THE TASK: Echo the lines of the records below, starting at the line containing "Task: Focus the Telefon input field" and continuing up to and including the line containing "row header number". Reproduce those lines precisely and include nothing else.

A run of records
---------------
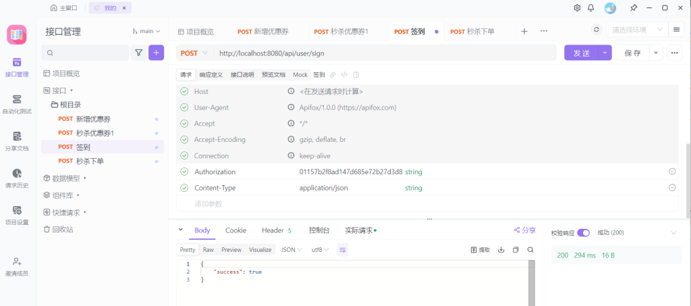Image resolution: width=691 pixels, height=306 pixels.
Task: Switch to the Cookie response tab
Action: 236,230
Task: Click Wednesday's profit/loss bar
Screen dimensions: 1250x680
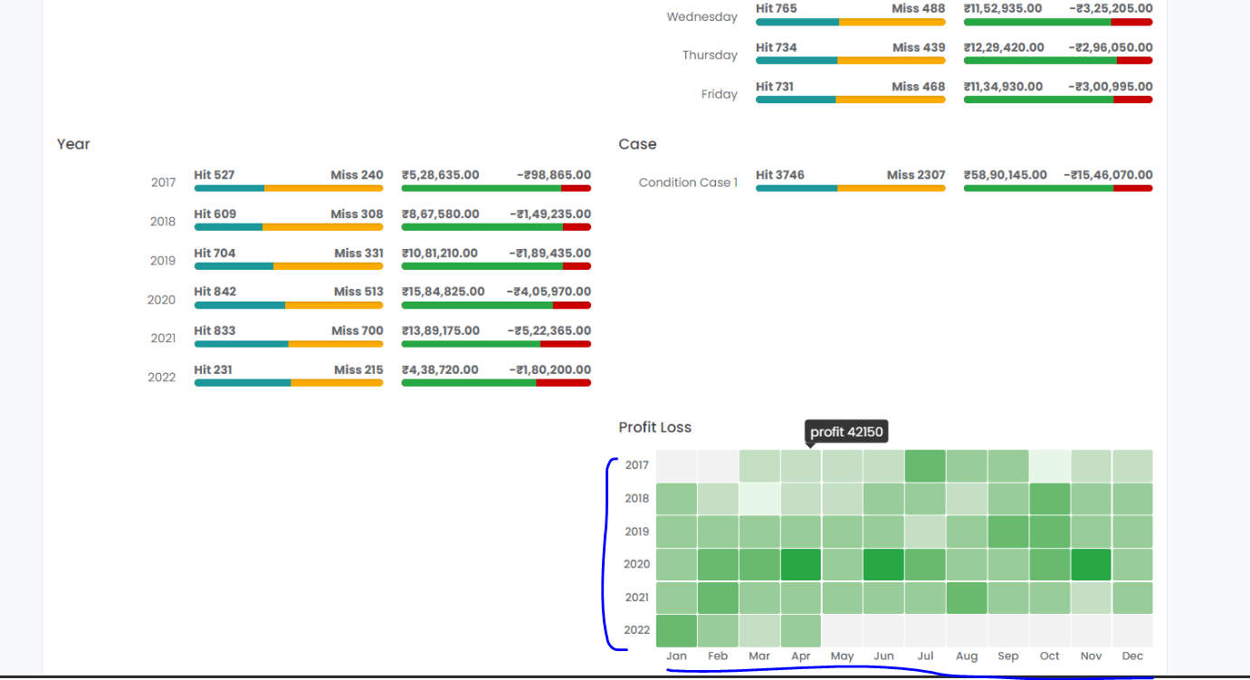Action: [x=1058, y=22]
---------------
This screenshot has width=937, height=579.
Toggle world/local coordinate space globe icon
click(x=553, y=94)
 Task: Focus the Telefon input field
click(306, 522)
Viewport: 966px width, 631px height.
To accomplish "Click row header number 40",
---------------
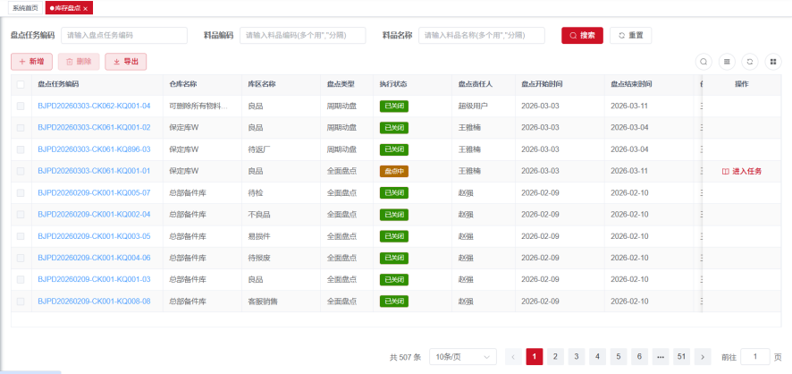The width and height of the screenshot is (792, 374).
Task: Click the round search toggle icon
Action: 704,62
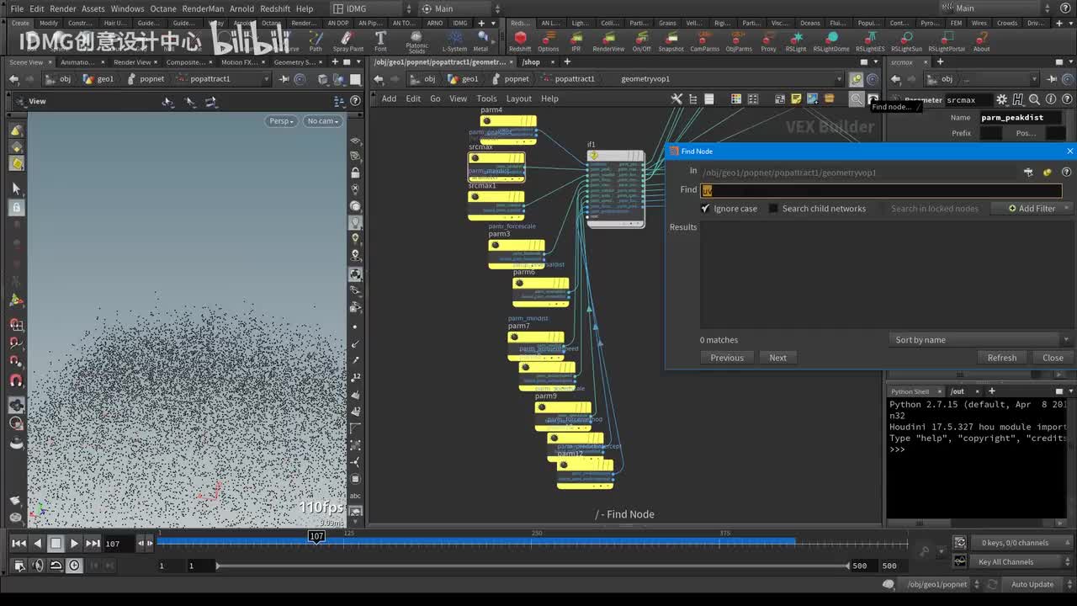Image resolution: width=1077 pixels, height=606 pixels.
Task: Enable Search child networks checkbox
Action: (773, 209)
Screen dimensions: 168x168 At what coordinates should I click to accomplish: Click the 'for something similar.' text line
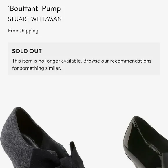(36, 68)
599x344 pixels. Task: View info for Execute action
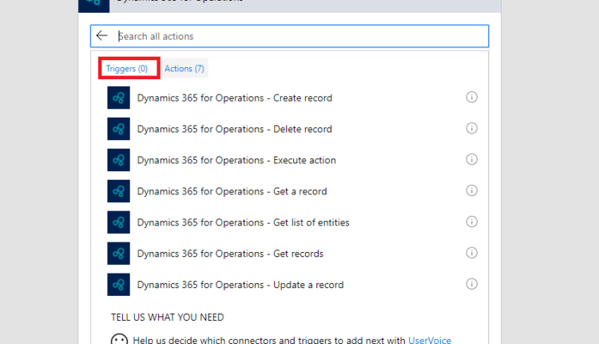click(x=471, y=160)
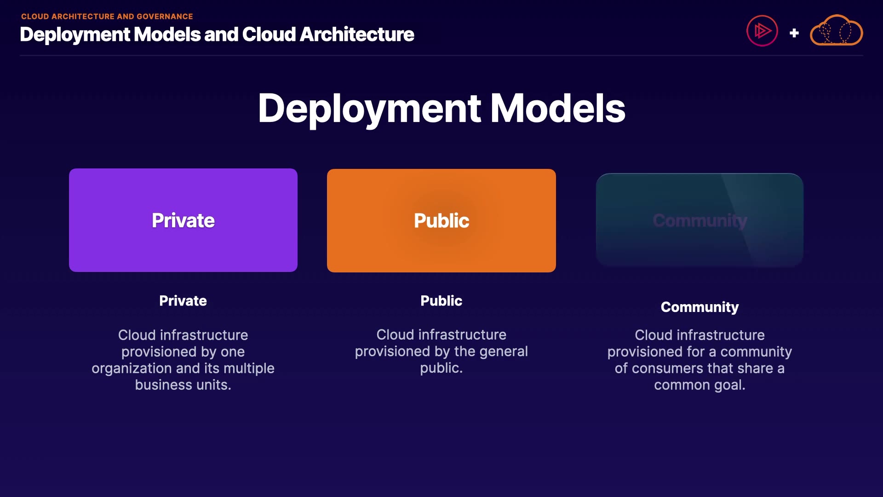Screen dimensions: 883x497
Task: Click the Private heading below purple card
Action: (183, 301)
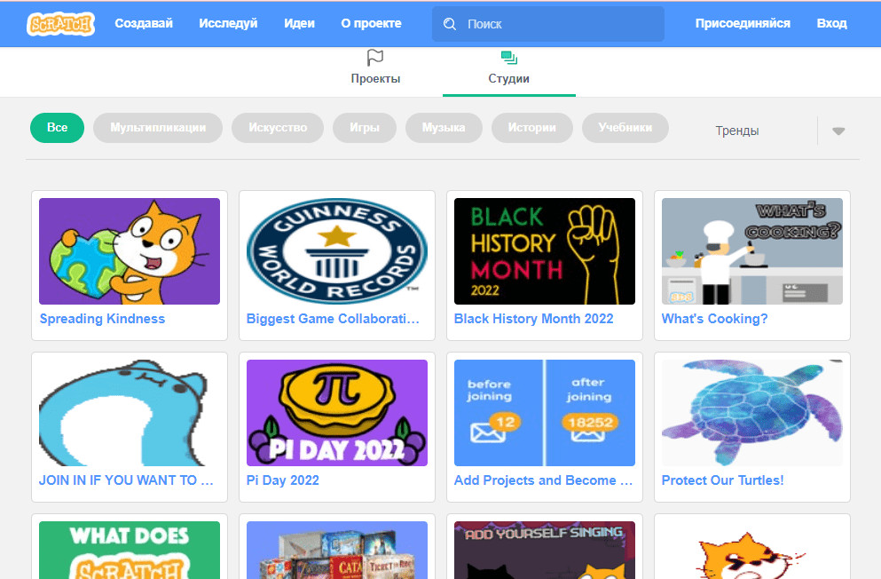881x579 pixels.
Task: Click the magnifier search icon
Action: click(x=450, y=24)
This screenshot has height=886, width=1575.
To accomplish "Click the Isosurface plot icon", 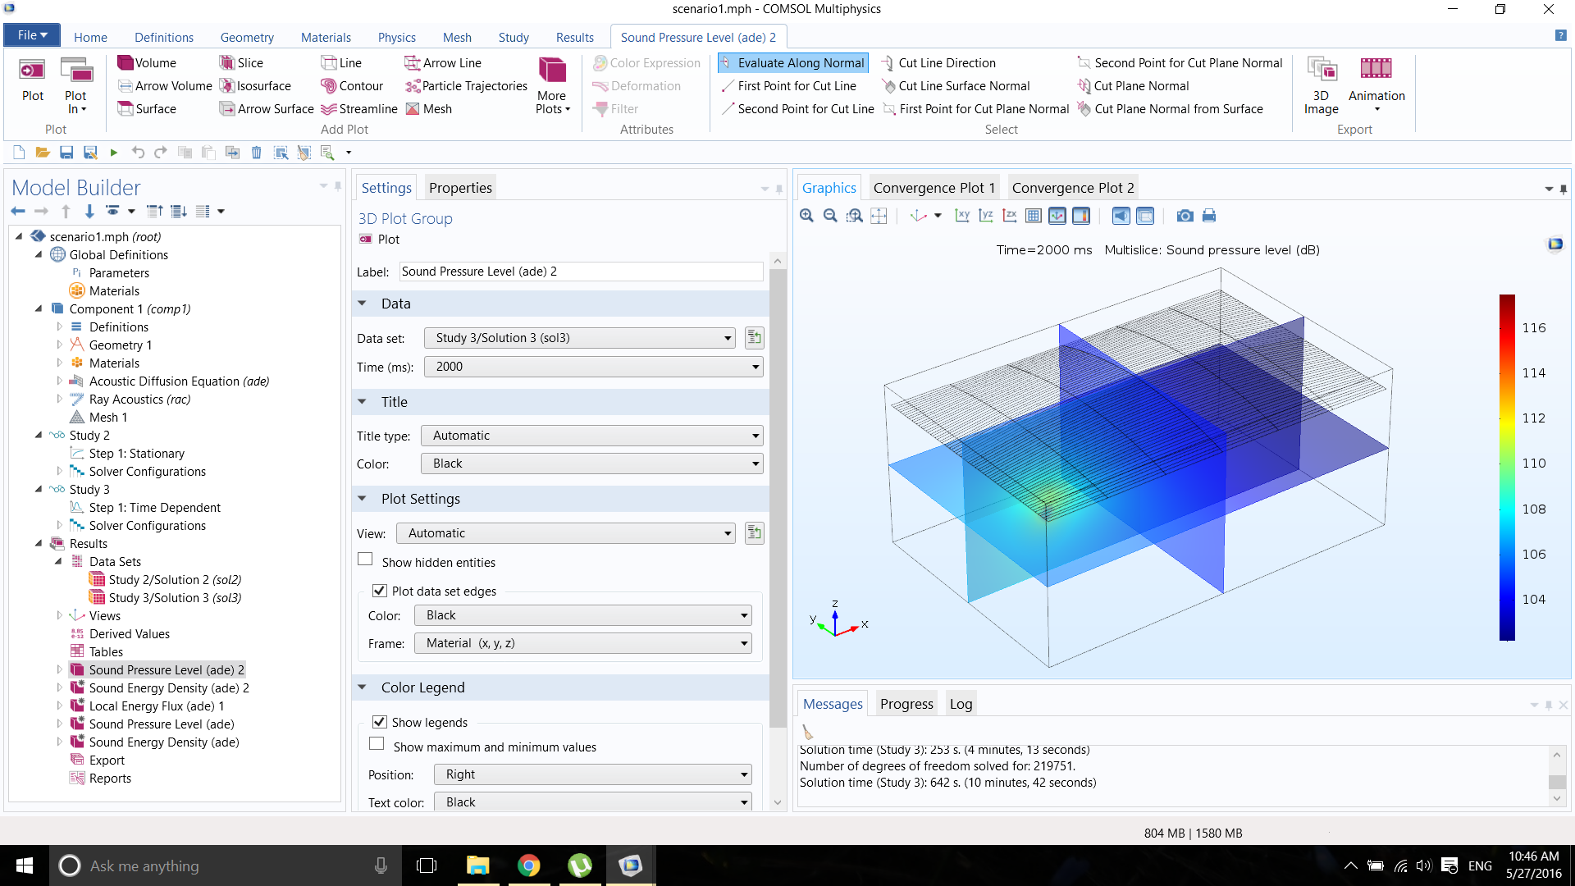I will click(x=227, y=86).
---------------
ANSWER TO THIS PROBLEM:
 Task: Focus the Telefon input field
click(306, 522)
Viewport: 966px width, 631px height.
To accomplish "Click row header number 40",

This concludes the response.